Ayasofya’ Atatürk’e hakaretin adresi oldu sanki. Kürsüye çıkan ağzını bozmadan devletimizin kurucusuna gönderme yapmadan inmiyor oradan. Başkanından emeklisine…
Tekfir, tahkir her türlüsü var hakaretin.
Sözde din adamları güya.
Biraz İslam Tarihi okuyan bilir. Biz Türkler Müslüman olmadan önce kullanılmıştı bu dil. Müslümanı soğutmuşlardı camiden.
Onun acısını çekiyoruz halen.
“Müslüman elinden dilinden kimsenin zarar görmediği kişidir” diye buyurdu Hz. Peygamber.
“Şımal bolmazsa dalın başı gımıldamaz” diye atasözleri vardır Türkmenistan Türkü kardeşlerimizin.
Sebepsiz yaprak kımıldamaz.
Mavisi kendiliğinden kaybolmadı Marmara’nın. Yoğun bakımlık “entübe” durumdaysa bugün, eli dili yüzünden ülkeyi yönetenlerin etki yetki sahiplerinin
İslam Dünyası da öyle.
“Ya hakkı söyle ya sus” diyenle, “haksızlık karşısında susan” dil aynı dil.
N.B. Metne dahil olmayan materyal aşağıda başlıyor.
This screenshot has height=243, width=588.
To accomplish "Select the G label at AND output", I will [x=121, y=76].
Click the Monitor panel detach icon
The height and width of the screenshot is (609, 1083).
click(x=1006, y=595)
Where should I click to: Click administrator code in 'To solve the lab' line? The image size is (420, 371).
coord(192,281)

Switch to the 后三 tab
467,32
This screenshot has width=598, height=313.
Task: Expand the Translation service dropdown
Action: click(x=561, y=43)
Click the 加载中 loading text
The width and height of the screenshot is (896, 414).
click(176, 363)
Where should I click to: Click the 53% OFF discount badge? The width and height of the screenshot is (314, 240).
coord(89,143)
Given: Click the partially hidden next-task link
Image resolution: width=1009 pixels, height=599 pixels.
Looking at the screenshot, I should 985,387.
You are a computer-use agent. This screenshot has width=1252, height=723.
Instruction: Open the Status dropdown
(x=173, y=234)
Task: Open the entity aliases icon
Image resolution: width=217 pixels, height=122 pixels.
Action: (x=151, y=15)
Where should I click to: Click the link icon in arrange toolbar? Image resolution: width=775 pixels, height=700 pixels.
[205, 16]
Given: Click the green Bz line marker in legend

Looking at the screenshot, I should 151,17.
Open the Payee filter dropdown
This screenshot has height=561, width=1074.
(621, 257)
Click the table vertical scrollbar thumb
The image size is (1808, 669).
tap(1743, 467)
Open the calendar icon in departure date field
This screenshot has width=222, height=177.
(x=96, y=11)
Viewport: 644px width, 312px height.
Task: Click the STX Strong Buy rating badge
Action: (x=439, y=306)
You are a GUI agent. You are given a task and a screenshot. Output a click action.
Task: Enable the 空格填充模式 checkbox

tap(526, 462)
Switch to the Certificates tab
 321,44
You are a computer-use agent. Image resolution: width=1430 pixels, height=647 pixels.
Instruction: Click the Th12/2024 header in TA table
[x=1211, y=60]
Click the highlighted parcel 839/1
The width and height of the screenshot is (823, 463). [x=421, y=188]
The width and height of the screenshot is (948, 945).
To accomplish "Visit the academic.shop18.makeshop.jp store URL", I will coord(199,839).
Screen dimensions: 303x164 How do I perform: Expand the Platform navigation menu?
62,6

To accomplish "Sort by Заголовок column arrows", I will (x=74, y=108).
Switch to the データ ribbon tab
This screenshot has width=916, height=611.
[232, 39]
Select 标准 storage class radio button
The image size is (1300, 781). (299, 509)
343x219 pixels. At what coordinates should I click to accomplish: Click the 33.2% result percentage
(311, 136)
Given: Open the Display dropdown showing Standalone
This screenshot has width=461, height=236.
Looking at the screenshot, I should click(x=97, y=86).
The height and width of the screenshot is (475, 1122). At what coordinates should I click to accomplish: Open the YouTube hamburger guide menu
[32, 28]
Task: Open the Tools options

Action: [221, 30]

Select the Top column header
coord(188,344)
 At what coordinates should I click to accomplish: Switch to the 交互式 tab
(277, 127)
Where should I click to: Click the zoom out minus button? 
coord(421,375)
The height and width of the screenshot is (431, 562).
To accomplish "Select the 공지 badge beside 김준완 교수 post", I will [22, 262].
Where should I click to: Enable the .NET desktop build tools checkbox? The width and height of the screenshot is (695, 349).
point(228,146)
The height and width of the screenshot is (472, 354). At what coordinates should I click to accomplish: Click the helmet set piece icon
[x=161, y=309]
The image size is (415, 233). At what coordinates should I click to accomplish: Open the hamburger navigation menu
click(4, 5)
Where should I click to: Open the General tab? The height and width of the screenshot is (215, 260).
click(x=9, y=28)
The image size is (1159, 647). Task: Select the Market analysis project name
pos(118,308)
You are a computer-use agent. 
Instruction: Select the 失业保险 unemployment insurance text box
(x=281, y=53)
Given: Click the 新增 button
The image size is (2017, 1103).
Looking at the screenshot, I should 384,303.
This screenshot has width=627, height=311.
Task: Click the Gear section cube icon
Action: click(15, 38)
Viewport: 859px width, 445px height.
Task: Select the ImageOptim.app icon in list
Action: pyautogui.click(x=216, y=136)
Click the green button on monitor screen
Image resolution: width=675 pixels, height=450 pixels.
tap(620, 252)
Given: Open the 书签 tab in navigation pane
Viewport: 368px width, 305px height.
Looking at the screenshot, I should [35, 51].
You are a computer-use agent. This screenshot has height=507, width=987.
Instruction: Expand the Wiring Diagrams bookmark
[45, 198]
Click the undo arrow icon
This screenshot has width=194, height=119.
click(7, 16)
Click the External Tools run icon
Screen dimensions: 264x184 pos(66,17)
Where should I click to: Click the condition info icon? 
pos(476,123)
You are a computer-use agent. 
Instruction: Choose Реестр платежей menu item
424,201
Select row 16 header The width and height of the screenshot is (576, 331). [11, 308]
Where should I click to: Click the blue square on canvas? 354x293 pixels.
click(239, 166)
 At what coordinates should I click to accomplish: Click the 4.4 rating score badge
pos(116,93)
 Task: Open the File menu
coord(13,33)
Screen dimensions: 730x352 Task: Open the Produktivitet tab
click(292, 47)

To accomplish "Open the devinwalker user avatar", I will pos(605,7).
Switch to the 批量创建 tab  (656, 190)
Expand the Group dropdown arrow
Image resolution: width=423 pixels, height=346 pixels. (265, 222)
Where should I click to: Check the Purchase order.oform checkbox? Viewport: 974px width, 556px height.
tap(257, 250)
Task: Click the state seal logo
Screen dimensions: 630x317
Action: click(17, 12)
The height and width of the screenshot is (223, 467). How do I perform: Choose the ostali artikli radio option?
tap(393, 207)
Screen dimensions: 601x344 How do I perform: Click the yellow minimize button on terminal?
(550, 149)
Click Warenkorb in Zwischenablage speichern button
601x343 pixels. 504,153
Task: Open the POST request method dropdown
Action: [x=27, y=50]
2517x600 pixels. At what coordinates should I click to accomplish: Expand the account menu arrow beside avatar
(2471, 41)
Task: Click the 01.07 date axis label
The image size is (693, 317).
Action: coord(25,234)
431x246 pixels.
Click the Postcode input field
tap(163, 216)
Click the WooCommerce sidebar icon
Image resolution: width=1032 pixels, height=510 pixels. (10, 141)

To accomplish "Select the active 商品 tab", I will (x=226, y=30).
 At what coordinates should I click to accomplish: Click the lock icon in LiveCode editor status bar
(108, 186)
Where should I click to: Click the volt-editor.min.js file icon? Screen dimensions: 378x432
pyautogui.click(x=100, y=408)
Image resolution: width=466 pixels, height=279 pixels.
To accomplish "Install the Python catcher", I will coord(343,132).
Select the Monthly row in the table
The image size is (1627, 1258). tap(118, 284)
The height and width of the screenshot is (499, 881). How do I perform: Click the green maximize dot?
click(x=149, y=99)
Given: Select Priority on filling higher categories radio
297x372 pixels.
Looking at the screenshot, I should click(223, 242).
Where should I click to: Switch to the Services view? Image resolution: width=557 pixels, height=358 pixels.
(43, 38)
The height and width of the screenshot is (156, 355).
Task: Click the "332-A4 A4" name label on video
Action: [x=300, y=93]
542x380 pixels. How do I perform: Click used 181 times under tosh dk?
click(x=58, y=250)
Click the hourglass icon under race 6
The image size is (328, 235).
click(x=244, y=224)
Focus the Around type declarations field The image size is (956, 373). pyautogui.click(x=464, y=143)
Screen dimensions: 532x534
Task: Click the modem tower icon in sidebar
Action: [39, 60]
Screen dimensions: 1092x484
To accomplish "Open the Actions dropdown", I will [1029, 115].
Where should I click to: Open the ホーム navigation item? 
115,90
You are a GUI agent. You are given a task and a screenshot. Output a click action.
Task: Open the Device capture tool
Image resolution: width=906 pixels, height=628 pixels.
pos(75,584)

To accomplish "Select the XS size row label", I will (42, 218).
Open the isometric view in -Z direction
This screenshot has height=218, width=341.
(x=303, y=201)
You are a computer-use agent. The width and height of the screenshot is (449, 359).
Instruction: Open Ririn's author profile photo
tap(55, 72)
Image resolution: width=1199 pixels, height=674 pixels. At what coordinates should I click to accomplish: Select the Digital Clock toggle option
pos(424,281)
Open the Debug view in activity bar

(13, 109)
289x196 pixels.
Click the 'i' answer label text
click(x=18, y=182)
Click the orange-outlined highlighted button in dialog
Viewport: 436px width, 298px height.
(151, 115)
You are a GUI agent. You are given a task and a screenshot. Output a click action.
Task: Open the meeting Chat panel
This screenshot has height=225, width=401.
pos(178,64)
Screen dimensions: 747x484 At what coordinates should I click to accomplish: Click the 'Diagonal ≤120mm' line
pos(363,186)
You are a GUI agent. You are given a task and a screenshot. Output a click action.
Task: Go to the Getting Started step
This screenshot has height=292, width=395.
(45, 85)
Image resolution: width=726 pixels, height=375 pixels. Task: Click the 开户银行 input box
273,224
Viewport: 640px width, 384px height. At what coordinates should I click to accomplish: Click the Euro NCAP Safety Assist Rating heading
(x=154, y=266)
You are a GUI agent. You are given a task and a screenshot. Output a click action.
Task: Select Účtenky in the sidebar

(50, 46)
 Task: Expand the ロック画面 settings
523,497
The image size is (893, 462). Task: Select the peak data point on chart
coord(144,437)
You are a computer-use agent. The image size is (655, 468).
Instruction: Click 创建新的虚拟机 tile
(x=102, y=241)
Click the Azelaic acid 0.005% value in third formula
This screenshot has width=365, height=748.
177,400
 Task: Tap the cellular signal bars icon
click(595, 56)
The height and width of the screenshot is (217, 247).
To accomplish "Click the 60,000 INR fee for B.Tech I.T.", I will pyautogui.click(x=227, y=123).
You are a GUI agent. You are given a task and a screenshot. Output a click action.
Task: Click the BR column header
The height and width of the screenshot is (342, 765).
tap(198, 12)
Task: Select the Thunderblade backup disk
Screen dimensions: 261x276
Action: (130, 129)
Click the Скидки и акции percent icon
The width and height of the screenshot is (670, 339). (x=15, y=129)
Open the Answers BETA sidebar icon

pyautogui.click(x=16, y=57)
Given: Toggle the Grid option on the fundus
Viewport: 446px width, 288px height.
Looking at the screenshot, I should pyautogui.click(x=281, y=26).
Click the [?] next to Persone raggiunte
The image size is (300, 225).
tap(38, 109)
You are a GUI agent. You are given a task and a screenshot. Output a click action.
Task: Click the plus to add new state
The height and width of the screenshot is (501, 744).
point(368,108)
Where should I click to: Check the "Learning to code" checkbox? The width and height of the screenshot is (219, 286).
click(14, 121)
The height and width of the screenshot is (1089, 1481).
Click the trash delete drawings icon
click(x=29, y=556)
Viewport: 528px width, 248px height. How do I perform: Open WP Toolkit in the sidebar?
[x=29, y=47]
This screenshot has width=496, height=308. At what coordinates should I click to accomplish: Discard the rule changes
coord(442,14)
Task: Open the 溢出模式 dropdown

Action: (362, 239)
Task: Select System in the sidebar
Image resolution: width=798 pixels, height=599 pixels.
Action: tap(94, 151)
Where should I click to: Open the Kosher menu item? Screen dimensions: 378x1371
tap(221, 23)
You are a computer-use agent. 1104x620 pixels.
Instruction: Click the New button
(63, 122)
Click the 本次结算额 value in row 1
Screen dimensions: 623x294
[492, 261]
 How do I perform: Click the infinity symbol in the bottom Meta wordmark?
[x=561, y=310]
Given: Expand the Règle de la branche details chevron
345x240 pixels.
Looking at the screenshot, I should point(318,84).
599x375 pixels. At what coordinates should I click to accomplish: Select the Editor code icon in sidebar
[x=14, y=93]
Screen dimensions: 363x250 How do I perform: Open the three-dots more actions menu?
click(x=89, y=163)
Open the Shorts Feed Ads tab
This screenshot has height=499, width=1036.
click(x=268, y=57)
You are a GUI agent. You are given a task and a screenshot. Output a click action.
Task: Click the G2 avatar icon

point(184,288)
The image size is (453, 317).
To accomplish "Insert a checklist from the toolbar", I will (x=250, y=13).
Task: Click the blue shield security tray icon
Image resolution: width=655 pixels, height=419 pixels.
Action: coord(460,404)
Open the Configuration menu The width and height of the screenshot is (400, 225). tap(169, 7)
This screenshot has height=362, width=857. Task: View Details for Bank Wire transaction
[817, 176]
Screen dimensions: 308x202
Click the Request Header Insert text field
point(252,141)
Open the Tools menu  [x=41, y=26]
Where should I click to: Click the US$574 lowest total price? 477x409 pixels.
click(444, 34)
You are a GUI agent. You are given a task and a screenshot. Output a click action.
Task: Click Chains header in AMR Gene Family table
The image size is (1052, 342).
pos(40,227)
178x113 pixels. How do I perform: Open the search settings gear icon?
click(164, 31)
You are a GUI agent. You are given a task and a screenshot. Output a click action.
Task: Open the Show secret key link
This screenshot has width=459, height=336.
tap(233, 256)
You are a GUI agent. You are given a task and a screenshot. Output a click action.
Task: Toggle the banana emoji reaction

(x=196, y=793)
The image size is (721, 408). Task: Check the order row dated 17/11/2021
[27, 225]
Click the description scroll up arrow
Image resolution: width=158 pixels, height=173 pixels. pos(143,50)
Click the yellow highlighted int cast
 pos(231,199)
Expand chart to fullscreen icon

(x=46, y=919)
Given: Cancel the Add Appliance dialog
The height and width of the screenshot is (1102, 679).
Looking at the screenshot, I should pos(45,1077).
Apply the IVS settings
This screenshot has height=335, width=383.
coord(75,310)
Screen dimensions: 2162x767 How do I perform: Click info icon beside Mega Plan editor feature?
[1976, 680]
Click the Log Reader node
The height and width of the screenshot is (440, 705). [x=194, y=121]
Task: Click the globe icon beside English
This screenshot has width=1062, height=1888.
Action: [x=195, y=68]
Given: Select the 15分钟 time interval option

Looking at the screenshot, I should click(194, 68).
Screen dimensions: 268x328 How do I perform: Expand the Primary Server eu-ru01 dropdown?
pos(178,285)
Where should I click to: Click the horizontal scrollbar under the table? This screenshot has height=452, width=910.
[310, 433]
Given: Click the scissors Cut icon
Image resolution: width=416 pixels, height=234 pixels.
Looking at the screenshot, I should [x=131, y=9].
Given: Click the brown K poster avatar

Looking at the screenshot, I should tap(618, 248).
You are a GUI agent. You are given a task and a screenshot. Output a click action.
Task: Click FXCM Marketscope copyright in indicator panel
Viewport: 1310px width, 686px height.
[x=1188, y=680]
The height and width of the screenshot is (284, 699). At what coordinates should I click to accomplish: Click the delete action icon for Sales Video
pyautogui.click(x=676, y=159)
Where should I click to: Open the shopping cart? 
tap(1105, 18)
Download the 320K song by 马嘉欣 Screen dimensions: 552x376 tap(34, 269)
Ne zamandır temiz ele, temiz dile hasret, bu millet, bu ümmet.
Yeni bir kelime kazandık.
Nur topu gibi “müsilajımız” oldu bunca yükün arasında bir de.
Deniz bitti salyası kaldı geride.
Taştı karaya vurdu bile.
Kime fatura edeceklerini aramakla meşguller siyasilerimiz ama örtme imkânı yok üzerini denizin. Yüzeyi çok geniş.
O Marmara ki şiirler yazılırdı üzerine;
“Şu renk aleminde ne yok ki bizden,
Mavi: Marmara’dan, mor: Akdeniz’den!”
Bir büyük problem olarak durmakta şimdi önümüzde.
Bize de yeter, bizden sonrakilere de.


- Özlem Çerçioğlu’ndan olay yaratacak açıklamalar
- Siz Romalı değil, İtalyansınız: Şarap içmek varken savaşmak da neymiş?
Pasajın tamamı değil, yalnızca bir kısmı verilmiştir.